One of the joys of the LARP is its episodic nature. And this is what I feel ties in with sports. People know the Cubs will lose and keep coming back because there is a narrative to the whole season that they must 'stay tuned' for. Just like binging episodes of a streaming services theatrical experiences are becoming more episodic Only this theatre is fully immersive and game-ified. Audiences can have three-dimensional game experiences that let them create and develop the narrative over an entire series. Can you imagine screaming at characters in a horror movie and have them actually listen, but then the killer comes after you, only for you to escape-- but is the killer really gone? This is what Chronicles felt to me as an actor, and it was truly a revolutionary experience. It revitalized theatre as an artform-- what theatre can be.


So, in my opinion a good actor is also a good audience. Actors need to see acting, need to watch as much as they perform. But how to do this in this new medium of theatre? The answer is simply to develop a character and join in the chaos on the stage!

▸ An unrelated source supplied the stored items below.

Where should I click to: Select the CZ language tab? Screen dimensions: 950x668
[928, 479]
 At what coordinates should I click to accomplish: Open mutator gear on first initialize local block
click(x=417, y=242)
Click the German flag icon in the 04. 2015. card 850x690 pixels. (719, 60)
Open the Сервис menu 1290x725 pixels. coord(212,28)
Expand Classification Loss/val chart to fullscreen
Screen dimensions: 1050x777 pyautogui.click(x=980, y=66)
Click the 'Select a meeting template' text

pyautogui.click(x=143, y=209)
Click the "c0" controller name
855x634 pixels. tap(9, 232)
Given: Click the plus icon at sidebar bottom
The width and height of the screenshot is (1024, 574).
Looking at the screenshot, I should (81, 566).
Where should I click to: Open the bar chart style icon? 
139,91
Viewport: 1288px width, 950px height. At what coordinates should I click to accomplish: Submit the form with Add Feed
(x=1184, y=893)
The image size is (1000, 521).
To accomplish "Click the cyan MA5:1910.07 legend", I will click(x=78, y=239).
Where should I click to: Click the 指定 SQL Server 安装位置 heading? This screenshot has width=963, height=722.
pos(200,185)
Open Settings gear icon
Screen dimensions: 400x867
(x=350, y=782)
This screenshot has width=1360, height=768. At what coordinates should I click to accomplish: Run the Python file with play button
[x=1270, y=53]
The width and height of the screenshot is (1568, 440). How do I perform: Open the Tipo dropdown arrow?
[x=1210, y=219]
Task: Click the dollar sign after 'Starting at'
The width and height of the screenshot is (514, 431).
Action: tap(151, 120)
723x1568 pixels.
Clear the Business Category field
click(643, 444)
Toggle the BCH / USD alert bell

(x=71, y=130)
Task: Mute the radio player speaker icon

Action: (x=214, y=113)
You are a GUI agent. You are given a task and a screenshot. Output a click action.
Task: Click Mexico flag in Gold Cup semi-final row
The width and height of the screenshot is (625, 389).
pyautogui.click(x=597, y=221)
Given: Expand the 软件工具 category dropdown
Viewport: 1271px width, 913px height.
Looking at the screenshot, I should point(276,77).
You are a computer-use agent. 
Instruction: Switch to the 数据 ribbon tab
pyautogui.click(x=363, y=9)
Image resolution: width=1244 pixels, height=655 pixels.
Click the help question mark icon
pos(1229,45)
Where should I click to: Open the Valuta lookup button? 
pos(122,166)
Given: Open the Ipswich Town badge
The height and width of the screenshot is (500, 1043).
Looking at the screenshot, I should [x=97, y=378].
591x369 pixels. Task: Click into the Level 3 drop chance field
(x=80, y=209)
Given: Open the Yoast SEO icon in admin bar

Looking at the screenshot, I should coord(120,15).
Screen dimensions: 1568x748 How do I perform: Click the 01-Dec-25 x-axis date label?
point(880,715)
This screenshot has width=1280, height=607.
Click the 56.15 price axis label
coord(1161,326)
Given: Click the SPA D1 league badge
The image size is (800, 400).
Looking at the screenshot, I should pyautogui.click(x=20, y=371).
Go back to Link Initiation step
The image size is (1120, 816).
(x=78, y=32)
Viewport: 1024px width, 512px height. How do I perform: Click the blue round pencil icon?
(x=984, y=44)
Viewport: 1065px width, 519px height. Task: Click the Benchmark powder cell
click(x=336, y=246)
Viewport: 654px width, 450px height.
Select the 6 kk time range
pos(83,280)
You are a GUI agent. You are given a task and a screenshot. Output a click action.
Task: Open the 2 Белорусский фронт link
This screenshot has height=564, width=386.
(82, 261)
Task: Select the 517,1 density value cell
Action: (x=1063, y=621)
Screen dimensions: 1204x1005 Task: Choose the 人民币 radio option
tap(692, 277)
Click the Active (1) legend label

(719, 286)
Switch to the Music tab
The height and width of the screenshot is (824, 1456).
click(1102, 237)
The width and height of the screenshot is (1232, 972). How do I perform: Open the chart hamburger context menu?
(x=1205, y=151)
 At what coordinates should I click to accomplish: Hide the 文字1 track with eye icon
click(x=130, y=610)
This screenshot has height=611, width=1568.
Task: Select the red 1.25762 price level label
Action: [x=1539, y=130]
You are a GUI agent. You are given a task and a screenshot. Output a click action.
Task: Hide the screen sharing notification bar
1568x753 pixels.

Moonrise LARP Games is putting on a new LARP called Dark Labyrinth. Rather than an Iron Age fantasy, Dark Labyrinth is a gothic horror themed show. It takes place in 1899 in this world. It will be filled with vampires, witches, werewolves, and I believe it will feature a lot of blood and spooky hijinks. I'm very excited to join in as a playing audience member for this show. I get to develop my own character to whatever length I need and will perform along with the NPCs and can hopefully improvise my way through solving games and riddles and hunting mysterious things in the dark!


I've already typed up a 30 page backstory for my character. I'll spare you all the details, but my character is named Danvers Rochereau. He is a French necromancer whose mentor died in a mysterious fire. While this LARP is only going to be for one night instead of a weekend, it does go for a straight 12 hours: from 7pm to 7am. So I will be dressed in a nice velvet suit (got an insane deal at Macy's!) and will be speaking in a French accent for 12 hours straight.


I'm hoping this character is as distinctly different from Finn Corsin as possible. Danvers is not as nice or well versed in thermodynamics as my Iron Age scientist is.


After this show is done, however, I must jump back into scripted work.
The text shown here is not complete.